Map of the 21q22.11q22.12 region showing the relative position of Refseq genes and genomic variants. The grey line indicates the extent of the 3 Mb deletion reported by Hoyer et al,14 the black line indicates the extent of the 3.3 Mb deletion identified in the present patient and the blue line indicates the overlapping aberrant region. The drawing is based on the UCSC map (March 2006) and the Database of Genomic Variants.

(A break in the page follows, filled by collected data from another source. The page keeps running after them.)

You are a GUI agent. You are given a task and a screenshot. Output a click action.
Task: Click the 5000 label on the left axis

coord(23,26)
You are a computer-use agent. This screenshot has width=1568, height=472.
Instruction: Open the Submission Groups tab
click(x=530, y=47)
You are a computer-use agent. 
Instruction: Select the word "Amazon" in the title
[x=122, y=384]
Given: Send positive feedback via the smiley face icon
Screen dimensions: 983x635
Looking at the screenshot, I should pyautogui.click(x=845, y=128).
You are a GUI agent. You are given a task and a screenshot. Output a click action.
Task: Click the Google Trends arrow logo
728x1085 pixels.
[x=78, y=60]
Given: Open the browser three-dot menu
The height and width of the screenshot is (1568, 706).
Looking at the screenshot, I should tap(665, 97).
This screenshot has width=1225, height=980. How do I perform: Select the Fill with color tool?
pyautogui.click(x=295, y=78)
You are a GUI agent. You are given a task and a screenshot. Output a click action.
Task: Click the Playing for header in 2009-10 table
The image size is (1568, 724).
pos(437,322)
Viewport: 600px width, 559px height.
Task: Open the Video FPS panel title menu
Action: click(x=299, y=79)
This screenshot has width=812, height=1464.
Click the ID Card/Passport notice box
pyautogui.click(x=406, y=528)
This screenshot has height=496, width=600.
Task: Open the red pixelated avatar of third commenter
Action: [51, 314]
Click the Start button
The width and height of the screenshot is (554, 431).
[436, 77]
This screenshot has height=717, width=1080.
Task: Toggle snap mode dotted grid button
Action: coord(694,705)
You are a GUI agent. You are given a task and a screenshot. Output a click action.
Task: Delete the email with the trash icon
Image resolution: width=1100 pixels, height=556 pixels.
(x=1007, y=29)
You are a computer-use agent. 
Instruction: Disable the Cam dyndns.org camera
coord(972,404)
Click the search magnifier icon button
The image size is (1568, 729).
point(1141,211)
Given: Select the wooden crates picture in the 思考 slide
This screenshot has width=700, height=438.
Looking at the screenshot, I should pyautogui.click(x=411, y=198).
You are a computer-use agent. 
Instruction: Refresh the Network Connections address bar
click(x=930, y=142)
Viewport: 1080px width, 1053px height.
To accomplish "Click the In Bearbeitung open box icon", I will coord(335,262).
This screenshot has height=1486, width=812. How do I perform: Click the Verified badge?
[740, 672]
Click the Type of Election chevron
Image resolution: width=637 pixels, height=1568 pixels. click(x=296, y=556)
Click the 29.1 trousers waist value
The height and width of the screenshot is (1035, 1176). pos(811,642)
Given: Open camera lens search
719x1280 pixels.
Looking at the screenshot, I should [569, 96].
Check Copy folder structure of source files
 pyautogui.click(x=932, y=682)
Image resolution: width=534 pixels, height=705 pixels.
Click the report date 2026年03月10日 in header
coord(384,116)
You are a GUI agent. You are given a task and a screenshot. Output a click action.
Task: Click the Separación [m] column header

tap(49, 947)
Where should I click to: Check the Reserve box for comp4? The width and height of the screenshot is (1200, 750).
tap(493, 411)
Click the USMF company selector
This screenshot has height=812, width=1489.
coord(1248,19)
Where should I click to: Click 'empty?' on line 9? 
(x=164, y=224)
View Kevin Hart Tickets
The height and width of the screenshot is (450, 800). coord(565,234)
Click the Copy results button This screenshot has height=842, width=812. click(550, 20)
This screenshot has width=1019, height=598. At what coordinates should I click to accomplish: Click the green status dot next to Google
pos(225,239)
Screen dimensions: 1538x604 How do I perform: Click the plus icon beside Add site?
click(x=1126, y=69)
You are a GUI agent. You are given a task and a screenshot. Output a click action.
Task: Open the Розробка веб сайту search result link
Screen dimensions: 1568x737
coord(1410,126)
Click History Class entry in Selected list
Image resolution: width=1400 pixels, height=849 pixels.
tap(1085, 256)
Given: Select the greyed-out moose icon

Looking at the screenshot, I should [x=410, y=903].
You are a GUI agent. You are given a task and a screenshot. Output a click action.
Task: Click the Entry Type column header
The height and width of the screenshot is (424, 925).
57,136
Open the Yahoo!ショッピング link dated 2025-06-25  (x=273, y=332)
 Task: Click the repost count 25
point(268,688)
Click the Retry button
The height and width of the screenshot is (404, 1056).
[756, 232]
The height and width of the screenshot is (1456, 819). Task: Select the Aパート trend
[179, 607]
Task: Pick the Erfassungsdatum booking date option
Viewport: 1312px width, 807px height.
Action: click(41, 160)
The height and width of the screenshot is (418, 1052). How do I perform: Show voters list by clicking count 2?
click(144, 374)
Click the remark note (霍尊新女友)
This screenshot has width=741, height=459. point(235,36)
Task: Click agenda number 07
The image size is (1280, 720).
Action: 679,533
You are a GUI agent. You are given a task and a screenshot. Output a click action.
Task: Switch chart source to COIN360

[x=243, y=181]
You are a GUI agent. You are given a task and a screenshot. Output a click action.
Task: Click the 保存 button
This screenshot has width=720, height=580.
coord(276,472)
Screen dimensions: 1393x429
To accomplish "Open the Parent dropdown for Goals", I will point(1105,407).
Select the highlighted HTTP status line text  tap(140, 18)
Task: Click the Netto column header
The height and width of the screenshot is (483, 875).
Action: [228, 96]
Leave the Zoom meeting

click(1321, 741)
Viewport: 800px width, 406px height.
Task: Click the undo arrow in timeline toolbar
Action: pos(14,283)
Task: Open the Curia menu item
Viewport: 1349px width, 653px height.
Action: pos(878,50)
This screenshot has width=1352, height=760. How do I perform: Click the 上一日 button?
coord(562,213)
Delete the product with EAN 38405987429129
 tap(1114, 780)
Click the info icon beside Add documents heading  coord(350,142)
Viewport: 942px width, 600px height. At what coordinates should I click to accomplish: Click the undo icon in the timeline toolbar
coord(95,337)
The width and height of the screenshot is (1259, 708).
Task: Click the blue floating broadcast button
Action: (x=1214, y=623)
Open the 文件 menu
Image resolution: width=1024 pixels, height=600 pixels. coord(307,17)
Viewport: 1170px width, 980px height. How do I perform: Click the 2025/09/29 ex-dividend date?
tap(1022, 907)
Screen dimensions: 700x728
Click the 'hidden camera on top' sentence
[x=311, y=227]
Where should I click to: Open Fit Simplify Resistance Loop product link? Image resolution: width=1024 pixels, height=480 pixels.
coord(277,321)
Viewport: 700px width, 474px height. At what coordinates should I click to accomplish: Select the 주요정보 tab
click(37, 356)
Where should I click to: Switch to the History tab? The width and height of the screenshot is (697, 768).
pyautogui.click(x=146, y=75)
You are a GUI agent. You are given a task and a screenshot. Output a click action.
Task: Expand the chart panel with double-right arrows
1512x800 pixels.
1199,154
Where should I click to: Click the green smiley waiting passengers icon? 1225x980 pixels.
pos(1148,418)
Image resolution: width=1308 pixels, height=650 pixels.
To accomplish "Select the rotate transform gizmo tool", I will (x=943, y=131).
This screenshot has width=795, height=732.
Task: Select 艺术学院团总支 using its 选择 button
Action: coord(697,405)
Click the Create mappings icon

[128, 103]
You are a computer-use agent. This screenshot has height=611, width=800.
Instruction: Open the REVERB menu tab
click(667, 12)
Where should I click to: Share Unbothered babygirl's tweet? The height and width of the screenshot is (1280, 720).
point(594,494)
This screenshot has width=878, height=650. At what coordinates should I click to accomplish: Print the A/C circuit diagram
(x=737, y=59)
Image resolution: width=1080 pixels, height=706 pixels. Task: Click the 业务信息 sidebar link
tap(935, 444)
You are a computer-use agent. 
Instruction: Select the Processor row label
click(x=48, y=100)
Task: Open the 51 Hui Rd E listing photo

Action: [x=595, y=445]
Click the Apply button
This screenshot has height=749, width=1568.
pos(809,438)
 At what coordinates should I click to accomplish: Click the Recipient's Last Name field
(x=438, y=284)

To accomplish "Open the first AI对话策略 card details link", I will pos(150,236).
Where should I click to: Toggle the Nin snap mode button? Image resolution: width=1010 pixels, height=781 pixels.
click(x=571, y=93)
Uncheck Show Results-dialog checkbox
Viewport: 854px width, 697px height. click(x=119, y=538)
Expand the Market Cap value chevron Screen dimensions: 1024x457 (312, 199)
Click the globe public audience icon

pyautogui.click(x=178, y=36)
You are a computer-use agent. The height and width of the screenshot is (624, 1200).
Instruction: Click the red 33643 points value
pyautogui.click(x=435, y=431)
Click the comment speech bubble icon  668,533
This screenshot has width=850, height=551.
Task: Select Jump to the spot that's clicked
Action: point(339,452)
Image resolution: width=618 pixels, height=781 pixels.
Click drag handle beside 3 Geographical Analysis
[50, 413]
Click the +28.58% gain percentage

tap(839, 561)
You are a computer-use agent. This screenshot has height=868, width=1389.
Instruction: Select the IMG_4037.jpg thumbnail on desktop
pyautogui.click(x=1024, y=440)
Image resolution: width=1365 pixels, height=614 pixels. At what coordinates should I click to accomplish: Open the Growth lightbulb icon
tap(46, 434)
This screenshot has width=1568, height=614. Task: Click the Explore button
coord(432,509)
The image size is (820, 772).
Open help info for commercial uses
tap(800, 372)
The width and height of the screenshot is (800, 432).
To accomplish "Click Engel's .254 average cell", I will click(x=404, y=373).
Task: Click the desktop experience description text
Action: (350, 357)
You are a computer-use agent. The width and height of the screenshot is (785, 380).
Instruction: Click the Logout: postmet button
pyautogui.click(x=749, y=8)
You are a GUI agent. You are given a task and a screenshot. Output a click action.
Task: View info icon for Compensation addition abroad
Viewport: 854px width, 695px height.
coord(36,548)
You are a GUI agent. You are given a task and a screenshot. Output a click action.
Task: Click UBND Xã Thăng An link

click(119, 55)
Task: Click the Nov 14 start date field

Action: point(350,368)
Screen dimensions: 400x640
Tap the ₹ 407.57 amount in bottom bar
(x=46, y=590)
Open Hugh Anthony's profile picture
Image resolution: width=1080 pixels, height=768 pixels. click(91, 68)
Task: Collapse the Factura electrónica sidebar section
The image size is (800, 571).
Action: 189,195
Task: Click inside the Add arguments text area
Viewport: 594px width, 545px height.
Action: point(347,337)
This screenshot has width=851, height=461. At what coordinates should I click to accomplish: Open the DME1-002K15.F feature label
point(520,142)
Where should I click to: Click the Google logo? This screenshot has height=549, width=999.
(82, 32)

Finally, inherited thrombocytopenia associated with mental retardation is an uncommon condition. The Jacobsen syndrome (OMIM 147791) with the Paris-Trousseau syndrome (OMIM 188025), the thrombocytopenia-absent radius (TAR) syndrome (OMIM 274000) and the 22q11.2 deletion syndrome (OMIM 192430) have additional distinct clinical anomalies. Patients with Jacobsen syndrome have trigonocephaly, facial dysmorphism, cardiac defects and Paris-Trousseau-type platelet defects, ie mild thrombocytopenia with a subpopulation of platelets containing giant α-granules. TAR syndrome is characterized by severe isolated thrombocytopenia at birth that spontaneously improves after the first year of life. The absence of radii with retention of normal thumbs is characteristic and can be associated with renal and cardiac defects. In the chromosome 22q11.2 deletion syndrome, mental retardation can be associated with thrombocytopenia with large platelets in addition to conotruncal cardiac anomalies, facial dysmorphism and immunodeficiency. On the basis of these observations, 21q22.11q22.12 microdeletion could be a novel cause of mental retardation, in which a platelet disorder (thrombocytopenia and/or abnormal platelet aggregation) would be a distinctive phenotypic manifestation.